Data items
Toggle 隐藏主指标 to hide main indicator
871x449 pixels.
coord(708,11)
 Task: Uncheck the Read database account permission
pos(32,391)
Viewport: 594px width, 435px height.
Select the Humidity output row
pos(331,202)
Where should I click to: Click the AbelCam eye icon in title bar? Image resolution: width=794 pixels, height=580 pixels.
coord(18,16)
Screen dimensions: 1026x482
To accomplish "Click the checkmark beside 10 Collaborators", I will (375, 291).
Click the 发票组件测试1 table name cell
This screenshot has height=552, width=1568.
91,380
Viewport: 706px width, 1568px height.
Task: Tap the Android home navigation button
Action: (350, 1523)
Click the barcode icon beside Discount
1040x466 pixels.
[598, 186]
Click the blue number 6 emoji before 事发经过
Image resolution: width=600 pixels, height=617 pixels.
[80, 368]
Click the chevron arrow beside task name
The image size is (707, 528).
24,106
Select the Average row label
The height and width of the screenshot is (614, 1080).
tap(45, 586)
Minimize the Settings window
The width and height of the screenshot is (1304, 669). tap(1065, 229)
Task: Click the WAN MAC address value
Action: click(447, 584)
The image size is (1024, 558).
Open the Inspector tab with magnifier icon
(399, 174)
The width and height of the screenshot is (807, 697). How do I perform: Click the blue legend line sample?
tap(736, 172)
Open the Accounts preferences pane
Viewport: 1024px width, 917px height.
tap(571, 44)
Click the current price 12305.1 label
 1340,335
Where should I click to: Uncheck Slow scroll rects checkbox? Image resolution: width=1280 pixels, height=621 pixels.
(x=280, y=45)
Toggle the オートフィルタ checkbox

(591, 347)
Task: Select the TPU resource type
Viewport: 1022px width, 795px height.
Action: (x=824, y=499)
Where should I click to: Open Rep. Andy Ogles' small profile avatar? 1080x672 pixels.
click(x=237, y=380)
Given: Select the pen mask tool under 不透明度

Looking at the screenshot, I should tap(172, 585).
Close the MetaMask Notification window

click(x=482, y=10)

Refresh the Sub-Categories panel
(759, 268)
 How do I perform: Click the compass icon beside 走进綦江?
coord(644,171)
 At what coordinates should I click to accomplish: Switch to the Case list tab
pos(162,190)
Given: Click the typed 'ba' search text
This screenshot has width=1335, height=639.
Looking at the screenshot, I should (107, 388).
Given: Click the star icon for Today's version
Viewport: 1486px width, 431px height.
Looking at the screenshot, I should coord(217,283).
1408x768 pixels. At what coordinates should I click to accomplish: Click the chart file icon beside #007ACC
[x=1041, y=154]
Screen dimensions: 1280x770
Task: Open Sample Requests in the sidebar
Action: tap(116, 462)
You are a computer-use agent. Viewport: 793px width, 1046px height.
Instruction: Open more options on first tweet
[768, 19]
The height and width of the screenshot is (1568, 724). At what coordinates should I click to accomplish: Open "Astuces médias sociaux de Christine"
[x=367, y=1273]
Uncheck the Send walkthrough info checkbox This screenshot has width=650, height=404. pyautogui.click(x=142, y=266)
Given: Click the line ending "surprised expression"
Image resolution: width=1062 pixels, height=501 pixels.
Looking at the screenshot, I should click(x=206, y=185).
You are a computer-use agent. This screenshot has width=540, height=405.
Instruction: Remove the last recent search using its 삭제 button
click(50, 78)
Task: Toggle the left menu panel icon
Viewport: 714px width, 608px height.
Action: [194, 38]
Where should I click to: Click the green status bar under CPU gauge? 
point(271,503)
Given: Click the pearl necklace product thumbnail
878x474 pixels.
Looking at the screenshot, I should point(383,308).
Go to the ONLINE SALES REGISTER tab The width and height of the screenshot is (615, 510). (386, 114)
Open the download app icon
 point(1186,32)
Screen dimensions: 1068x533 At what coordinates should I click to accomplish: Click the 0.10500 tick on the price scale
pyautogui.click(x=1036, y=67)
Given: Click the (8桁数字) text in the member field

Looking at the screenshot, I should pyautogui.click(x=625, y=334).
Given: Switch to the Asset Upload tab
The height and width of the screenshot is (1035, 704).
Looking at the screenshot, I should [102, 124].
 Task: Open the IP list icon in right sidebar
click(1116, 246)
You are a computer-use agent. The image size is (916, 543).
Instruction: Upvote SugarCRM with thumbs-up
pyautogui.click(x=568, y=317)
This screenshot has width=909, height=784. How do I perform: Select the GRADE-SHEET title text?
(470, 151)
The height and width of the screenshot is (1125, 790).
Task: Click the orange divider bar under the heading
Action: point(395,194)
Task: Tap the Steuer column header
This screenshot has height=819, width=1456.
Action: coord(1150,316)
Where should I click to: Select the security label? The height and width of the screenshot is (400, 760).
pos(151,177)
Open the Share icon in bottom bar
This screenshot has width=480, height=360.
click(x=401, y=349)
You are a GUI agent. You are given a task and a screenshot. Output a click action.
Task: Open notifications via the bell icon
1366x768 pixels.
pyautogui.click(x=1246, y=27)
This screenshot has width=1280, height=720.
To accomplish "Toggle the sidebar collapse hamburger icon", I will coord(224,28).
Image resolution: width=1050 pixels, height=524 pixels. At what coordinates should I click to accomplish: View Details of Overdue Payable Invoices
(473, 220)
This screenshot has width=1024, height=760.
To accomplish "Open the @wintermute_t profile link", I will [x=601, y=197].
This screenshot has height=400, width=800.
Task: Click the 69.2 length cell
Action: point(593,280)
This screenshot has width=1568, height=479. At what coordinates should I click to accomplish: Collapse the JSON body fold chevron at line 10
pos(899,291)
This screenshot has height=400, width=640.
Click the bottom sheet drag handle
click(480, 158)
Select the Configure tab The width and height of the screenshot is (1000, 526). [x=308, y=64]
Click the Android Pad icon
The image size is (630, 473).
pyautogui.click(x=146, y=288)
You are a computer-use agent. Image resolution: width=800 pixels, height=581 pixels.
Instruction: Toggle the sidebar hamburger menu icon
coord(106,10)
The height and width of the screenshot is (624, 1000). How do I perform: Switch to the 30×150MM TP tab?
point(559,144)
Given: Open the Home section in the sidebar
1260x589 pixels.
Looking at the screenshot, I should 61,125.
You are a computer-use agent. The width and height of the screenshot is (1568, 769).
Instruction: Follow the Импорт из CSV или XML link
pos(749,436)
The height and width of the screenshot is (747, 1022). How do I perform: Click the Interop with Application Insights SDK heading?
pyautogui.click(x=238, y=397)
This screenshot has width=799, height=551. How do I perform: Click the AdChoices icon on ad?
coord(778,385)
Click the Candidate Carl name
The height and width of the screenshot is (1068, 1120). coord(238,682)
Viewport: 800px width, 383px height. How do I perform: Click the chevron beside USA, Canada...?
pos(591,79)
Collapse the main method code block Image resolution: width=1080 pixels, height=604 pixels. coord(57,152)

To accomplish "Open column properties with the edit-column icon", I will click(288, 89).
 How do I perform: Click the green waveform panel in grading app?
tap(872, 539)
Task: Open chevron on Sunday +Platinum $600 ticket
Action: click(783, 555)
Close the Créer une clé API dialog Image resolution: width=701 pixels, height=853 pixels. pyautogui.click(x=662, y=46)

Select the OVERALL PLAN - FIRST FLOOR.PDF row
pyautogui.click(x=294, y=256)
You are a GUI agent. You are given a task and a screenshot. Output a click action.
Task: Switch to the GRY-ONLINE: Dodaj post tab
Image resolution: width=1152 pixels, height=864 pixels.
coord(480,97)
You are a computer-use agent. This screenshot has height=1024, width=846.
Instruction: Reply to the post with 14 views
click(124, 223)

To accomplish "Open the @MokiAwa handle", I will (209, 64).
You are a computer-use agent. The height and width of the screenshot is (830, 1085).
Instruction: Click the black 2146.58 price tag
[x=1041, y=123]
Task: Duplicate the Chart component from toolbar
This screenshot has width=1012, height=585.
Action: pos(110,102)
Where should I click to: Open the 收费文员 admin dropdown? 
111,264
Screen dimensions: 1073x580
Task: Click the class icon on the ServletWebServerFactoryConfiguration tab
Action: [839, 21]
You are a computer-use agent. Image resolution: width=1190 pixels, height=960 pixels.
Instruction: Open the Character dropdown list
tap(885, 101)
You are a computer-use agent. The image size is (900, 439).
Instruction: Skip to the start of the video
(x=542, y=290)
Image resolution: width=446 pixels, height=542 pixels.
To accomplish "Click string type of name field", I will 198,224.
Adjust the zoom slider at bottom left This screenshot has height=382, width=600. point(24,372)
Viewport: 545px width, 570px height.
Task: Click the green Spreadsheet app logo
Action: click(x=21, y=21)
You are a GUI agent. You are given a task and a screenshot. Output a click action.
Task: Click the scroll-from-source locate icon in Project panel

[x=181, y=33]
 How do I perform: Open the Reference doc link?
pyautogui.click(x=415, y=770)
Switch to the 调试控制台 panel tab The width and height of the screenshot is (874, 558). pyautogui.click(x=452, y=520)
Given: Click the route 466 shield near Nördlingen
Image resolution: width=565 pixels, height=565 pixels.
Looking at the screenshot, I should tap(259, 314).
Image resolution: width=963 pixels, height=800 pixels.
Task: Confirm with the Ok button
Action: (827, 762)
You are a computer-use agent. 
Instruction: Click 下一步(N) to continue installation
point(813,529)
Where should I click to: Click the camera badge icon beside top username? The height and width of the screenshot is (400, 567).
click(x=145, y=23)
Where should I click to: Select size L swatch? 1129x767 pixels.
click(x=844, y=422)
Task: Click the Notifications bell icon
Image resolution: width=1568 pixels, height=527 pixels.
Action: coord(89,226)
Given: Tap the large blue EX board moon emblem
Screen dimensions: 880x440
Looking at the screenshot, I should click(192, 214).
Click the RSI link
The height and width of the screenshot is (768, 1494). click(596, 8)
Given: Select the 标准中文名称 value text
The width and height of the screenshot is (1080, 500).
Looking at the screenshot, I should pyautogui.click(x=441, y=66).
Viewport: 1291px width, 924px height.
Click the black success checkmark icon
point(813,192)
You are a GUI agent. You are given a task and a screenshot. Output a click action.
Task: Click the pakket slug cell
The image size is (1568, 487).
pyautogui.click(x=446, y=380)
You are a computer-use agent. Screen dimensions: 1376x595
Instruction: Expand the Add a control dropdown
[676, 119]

Aim of the task »
Output each line exactly, from the first line of the data down to the line that contains "Click the 发票组件测试1 table name cell", both included.

Response to the exercise »
Toggle 隐藏主指标 to hide main indicator
871x449 pixels.
coord(708,11)
 Task: Uncheck the Read database account permission
pos(32,391)
Viewport: 594px width, 435px height.
Select the Humidity output row
pos(331,202)
Where should I click to: Click the AbelCam eye icon in title bar? Image resolution: width=794 pixels, height=580 pixels.
coord(18,16)
Screen dimensions: 1026x482
To accomplish "Click the checkmark beside 10 Collaborators", I will (375, 291).
Click the 发票组件测试1 table name cell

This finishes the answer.